- **TEXTE FOURNI**
══════

Les Bayles, Consuls et Maires

Bayles, consuls et chefs de famille d’Estagel durant la première moitie du xve siecle

Vus a travers le prisme des élections consulaires et des dénombrements de feux.

Recherches effectuées par Marie-José Bonnes et Bernard Péricon.

Très peu de documents concernant l’élection des représentants communaux d’Estagel sous l’Ancien Régime, alors appelés consuls, existent encore de nos jours. Seuls subsistent quelques compte-rendus d’élection pour le XVIIe siècle disséminés dans les séries C et H des Archives Départementales des Pyrénées-Orientales.

A ce titre, les quelques procès-verbaux d’élections concernant le XVe siècle que nous avons découverts dans les minutes de Pierre Pastor, notaire de Baixas et d’Estagel, sont d’autant plus intéressants.

Nous avons eu entre les mains quatorze procès-verbaux d’élection, soit près d’ un tiers de la période que nous étudions ici (1400-1450). Ce sont ceux des élections des années : 1403, 1404, 1411, 1412 1413, 1414, 1425, 1426, 1427, 1428, 1444, 1445, 1446, et 14471. S’agissant de cette dernière année, il faut préciser que l’acte en question est rayé dans le registre, soit que l’élection n’ait finalement pas eu lieu, soit qu’elle ait été invalidée.

Nous avons étudié, en outre, deux listes des chefs de famille du village, datées de 1402 (il s’agit d’un extrait des reconnaissances au seigneur concernant le lieu-dit Le Castelar) et 1422 (acte d’hommage et serment de fidélité des habitants d’Estagel à Galcerand de Vilanova, camérier de Lagrasse et seigneur d’Estagel)2.

Malgré leur brièveté, ces quelques actes vont nous fournir de précieux renseignements sur les familles alors en place dans le village, et nous permettre également d’avoir une idée assez complète du déroulement du processus d’élection des représentants de la communauté.

══════

- **EXTRAITS DES DONNÉES**
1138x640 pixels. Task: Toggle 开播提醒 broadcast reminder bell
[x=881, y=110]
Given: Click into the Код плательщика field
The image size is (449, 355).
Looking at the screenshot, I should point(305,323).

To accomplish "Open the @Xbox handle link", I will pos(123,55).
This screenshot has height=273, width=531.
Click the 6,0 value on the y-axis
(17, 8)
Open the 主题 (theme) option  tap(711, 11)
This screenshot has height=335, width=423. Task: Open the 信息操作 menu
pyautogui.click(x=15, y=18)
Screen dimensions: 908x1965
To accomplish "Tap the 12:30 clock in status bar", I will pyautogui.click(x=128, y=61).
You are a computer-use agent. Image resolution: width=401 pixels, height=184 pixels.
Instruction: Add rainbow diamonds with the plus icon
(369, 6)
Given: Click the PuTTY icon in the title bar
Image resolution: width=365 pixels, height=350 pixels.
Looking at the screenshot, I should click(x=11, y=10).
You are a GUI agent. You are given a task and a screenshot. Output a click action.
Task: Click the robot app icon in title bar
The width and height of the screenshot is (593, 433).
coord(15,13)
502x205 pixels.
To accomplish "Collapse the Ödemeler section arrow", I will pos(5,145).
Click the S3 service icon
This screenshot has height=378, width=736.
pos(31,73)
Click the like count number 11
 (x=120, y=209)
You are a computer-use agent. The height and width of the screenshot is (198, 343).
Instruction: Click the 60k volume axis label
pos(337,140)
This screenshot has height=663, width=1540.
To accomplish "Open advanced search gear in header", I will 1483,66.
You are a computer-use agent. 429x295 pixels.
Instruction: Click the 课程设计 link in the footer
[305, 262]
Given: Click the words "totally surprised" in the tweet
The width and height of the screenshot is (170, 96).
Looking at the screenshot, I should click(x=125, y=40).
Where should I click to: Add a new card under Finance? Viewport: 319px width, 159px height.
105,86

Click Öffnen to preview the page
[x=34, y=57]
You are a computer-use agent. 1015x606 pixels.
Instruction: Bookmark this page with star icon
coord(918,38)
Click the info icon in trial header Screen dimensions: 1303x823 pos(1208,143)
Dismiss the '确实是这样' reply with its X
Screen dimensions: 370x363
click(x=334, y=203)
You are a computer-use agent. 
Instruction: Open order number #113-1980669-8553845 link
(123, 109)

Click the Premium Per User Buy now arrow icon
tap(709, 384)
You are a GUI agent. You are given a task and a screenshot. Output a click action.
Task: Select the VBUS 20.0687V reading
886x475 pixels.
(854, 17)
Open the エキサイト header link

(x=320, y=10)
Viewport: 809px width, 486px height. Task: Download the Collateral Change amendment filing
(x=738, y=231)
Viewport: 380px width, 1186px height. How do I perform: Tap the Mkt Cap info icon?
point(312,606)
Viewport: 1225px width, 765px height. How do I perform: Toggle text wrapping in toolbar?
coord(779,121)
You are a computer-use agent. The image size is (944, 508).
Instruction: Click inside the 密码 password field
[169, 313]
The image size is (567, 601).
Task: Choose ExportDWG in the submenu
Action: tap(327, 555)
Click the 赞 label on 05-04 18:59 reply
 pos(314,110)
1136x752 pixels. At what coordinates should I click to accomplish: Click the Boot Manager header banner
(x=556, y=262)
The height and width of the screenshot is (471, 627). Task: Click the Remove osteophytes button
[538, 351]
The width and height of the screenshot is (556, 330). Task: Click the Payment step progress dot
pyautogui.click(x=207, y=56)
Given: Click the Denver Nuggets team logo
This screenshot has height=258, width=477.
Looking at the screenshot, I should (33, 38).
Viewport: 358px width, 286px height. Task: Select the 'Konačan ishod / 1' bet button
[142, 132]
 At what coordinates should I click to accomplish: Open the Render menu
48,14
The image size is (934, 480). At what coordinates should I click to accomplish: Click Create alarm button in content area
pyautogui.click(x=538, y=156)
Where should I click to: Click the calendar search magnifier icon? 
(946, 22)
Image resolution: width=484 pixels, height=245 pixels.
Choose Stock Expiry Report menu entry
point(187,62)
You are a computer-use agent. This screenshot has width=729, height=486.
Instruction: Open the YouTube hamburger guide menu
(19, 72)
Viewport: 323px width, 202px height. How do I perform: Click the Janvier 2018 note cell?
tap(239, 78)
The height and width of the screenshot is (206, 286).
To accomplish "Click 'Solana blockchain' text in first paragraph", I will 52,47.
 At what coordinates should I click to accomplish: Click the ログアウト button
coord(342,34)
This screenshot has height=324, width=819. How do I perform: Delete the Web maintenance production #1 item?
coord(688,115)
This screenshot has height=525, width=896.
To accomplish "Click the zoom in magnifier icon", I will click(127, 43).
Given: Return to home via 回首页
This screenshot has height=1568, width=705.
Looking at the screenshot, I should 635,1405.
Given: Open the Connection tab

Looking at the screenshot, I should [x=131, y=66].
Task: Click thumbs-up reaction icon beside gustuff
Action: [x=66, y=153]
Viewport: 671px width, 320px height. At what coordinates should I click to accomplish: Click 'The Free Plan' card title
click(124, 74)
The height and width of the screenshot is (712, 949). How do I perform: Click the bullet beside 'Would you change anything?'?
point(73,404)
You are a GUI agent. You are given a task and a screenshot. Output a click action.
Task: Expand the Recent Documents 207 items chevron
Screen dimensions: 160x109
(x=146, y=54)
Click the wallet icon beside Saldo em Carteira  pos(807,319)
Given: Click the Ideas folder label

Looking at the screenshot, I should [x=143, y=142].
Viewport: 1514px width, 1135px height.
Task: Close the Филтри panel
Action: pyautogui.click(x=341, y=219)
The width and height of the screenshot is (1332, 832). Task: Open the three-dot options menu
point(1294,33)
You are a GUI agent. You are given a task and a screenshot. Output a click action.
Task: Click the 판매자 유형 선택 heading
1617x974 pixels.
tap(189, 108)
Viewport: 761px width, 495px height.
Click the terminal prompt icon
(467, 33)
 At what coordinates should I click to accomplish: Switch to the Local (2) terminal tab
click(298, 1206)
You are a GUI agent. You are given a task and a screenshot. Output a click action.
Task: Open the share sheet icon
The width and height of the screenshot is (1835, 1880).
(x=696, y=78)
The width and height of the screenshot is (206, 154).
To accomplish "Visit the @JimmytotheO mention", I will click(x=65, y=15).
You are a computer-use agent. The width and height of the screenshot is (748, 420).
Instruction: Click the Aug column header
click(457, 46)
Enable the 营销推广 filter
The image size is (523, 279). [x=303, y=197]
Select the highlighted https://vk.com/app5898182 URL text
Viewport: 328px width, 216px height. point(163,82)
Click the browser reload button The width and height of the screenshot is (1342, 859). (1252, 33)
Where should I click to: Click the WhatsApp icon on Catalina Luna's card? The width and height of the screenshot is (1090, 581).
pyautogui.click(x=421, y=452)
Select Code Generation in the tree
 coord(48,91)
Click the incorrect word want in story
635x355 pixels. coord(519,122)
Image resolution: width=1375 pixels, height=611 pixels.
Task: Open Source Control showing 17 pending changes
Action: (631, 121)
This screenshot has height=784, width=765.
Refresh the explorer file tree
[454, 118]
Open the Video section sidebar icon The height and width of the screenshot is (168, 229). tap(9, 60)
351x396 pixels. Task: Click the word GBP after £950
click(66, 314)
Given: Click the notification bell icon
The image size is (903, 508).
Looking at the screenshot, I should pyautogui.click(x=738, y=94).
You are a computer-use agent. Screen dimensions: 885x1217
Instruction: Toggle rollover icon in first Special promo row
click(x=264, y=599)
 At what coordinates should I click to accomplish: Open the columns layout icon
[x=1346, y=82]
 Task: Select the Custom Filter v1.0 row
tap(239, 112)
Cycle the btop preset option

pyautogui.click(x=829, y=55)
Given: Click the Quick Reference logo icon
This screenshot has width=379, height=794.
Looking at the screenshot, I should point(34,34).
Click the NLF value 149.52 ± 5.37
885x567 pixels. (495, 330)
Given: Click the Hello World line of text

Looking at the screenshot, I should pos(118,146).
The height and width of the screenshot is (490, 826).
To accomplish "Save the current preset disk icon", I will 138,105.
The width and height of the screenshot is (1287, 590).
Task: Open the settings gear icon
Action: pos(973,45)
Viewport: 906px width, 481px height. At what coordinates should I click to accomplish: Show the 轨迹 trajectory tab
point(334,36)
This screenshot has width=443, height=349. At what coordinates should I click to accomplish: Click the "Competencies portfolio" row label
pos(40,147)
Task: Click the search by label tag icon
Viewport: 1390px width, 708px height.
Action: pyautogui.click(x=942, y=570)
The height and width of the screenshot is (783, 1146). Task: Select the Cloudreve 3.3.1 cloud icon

══════

- **TÂCHE À RÉALISER**
Reprenez plus brièvement le paragraphe du texte qui commence par « Très peu de documents », sans perdre ses faits principaux. Servez-vous uniquement du texte.

- **RÉPONSE RÉDIGÉE**
Il reste peu de documents sur l'élection des consuls d'Estagel sous l'Ancien Régime. Seuls subsistent quelques comptes rendus du XVIIe siècle, dispersés dans les séries C et H des Archives départementales des Pyrénées-Orientales.